Commonwealth Bankshares, Inc.
(Exact name of registrant as specified in its charter)

Virginia   01-17377   54-1460991
(State or other jurisdiction
of incorporation)
  (Commission File Number)   (IRS Employer Identification No.)


  403 Boush Street, Norfolk, Virginia   23510  
  (Address of principal executive offices)   (Zip Code)  

Registrant's telephone number, including area code:   (757) 446-6900



N/A
(Former name or former address, if changed since last report)



Check the appropriate box below if the Form 8-K filing is intended to simultaneously satisfy the filing obligation of the registrant under any of the following provisions:

  [   ] Written communications pursuant to Rule 425 under the Securities Act (17 CFR 230.425)
  [   ] Soliciting material pursuant to Rule 14a-12 under the Exchange Act (17 CFR 240.14a-12)
  [   ] Pre-commencement communications pursuant to Rule 14d-2(b) under the Exchange Act (17 CFR 240.14d-2(b))
  [   ] Pre-commencement communications pursuant to Rule 13e-4(c) under the Exchange Act (17 CFR 240.13e-4(c))

Item 2.02. Results of Operations and Financial Condition.

On January 29, 2010, Commonwealth Bankshares, Inc. (the "Company") issued a press release announcing revised results of operations and financial condition for the three months and nine months ended September 30, 2009. This information represents a change from the results of operations and financial condition previously announced for those periods.

Item 4.02. Non-Reliance on Previously Issued Financial Statements or a Related Audit Report or Completed Interim Review.

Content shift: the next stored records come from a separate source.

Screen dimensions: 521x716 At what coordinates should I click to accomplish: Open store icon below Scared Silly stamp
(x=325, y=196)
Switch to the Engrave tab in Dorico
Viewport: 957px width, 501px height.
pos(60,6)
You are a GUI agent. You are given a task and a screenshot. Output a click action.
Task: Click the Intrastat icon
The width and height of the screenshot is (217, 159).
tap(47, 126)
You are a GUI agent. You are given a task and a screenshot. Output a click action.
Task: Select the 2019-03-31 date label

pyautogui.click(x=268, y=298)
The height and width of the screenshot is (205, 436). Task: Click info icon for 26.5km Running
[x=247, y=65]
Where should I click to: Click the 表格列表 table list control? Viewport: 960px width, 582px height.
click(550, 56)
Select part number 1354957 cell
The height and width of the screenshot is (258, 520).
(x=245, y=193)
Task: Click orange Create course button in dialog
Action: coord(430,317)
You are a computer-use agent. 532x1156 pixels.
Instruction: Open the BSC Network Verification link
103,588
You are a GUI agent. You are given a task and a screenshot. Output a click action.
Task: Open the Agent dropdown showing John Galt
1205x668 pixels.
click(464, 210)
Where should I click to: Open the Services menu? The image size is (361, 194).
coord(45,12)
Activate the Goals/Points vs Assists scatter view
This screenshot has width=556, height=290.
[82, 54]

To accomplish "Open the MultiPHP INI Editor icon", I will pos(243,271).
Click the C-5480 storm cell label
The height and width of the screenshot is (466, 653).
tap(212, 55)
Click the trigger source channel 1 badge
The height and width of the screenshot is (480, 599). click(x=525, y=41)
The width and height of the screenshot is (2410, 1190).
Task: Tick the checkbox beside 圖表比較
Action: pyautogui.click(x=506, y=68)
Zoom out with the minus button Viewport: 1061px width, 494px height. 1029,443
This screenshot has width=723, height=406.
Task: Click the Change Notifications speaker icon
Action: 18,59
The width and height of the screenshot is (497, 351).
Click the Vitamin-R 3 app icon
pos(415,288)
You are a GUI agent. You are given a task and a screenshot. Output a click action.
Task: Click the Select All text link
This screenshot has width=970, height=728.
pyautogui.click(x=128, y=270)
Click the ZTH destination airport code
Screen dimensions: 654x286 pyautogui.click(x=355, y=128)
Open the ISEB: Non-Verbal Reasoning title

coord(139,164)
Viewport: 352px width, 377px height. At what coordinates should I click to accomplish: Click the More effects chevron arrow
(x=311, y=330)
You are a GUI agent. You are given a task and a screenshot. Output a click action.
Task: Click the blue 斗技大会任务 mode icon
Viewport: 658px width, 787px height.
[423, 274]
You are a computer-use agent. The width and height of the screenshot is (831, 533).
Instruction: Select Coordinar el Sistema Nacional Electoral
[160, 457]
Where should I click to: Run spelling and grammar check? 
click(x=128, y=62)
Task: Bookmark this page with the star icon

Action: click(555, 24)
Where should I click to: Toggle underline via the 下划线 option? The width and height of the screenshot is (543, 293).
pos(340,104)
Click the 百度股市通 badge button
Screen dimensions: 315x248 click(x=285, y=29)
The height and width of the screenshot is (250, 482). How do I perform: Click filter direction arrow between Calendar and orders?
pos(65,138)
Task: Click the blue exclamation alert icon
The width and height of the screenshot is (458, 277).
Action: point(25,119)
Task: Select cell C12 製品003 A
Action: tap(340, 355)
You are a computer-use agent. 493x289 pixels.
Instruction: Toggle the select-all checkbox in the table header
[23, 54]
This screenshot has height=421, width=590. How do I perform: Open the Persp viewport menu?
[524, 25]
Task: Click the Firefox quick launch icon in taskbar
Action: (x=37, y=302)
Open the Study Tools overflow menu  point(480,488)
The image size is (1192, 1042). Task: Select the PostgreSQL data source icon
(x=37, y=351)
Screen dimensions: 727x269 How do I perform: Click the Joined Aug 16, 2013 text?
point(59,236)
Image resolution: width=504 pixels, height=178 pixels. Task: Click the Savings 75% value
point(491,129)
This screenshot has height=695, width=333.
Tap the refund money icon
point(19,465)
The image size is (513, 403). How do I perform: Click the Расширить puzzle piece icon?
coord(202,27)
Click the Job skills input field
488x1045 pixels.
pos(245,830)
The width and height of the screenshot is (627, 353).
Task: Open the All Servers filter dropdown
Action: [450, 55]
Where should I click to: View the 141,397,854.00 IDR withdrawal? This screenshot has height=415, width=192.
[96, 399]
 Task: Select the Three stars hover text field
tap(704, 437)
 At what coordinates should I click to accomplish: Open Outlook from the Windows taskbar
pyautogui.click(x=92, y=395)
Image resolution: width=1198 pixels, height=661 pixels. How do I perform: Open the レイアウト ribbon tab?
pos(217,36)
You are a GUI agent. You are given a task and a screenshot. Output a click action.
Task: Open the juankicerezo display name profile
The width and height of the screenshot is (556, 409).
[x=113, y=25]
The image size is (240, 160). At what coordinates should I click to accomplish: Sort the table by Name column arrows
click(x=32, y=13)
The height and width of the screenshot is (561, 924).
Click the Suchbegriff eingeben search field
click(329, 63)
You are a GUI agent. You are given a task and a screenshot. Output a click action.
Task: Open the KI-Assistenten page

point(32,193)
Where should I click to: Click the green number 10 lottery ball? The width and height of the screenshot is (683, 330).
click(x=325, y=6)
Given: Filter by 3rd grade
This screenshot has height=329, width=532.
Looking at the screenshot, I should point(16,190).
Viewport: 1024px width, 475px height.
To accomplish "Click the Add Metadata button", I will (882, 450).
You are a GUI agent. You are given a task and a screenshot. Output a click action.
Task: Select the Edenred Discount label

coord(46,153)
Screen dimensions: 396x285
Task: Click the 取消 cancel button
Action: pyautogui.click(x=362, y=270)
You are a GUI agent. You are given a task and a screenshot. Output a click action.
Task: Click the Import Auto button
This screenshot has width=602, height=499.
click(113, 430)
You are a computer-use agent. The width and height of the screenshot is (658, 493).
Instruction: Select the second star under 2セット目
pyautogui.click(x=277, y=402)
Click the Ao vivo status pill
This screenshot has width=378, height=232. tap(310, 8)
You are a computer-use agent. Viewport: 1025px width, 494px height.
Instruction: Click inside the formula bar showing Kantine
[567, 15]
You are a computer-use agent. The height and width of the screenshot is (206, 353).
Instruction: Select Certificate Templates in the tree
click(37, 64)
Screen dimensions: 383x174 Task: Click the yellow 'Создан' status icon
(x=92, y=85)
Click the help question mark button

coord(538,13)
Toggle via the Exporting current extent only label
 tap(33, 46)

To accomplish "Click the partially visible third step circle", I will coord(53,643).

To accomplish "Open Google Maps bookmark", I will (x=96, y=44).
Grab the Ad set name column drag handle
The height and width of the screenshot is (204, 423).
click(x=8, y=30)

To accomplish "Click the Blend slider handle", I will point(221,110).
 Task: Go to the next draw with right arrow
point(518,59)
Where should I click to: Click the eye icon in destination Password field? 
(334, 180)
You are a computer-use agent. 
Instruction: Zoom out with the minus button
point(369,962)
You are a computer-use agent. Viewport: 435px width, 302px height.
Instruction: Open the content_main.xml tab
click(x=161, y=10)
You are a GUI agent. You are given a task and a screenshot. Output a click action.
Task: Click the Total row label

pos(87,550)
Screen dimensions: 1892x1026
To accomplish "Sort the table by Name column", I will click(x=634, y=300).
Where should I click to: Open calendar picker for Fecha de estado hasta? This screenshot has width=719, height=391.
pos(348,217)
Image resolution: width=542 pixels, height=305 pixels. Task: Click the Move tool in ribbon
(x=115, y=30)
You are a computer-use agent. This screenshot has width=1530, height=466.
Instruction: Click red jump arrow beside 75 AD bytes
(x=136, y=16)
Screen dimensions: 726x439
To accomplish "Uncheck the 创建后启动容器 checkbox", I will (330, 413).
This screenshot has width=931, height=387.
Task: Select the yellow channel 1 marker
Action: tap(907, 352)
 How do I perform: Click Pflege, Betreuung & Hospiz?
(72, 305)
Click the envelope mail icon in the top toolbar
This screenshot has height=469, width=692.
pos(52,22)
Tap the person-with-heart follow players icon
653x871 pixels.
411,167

(a) As discussed in more detail below, Bank of the Commonwealth, the Company's wholly owned subsidiary (the "Bank"), intends to amend the Report of Condition filed with the Federal Reserve Bank of Richmond ("FRB") for the quarter ended September 30, 2009, to make certain adjustments required in connection with the completion of an examination of the Bank conducted by the FRB. The examination commenced on October 19, 2009 using financial data as of September 30, 2009. As a result of the anticipated amendments to the Report of Condition, on January 27, 2010, the Audit Committee and the Board of Directors of the Company concluded that the Company's previously issued consolidated financial statements for the three and nine months ended September 30, 2009, as reported in the Company's quarterly report on Form 10-Q filed with the Securities and Exchange Commission (the "SEC") on November 9, 2009, can no longer be relied upon. The Company currently intends to amend its Form 10-Q for the quarter ended September 30, 2009 as soon as it is reasonably practicable. The Board of Directors and the Audit Committee have discussed this determination with the Company's independent registered public accounting firm, Witt Mares, PLC, which has agreed with this determination.

The regulatory examination was underway, but not completed at the time the Company filed its third-quarter results with the SEC. At the conclusion of the on-site work, the FRB examiners advised the Company and its independent auditors that, based on trends in asset quality, concentrations within the portfolio, reclassifications of certain loans, adjustment to the factors utilized in calculating the allowance and other metrics, in comparison to various national and custom peer groups with comparable characteristics, the Bank's allowance for loan losses should be increased by $23 million.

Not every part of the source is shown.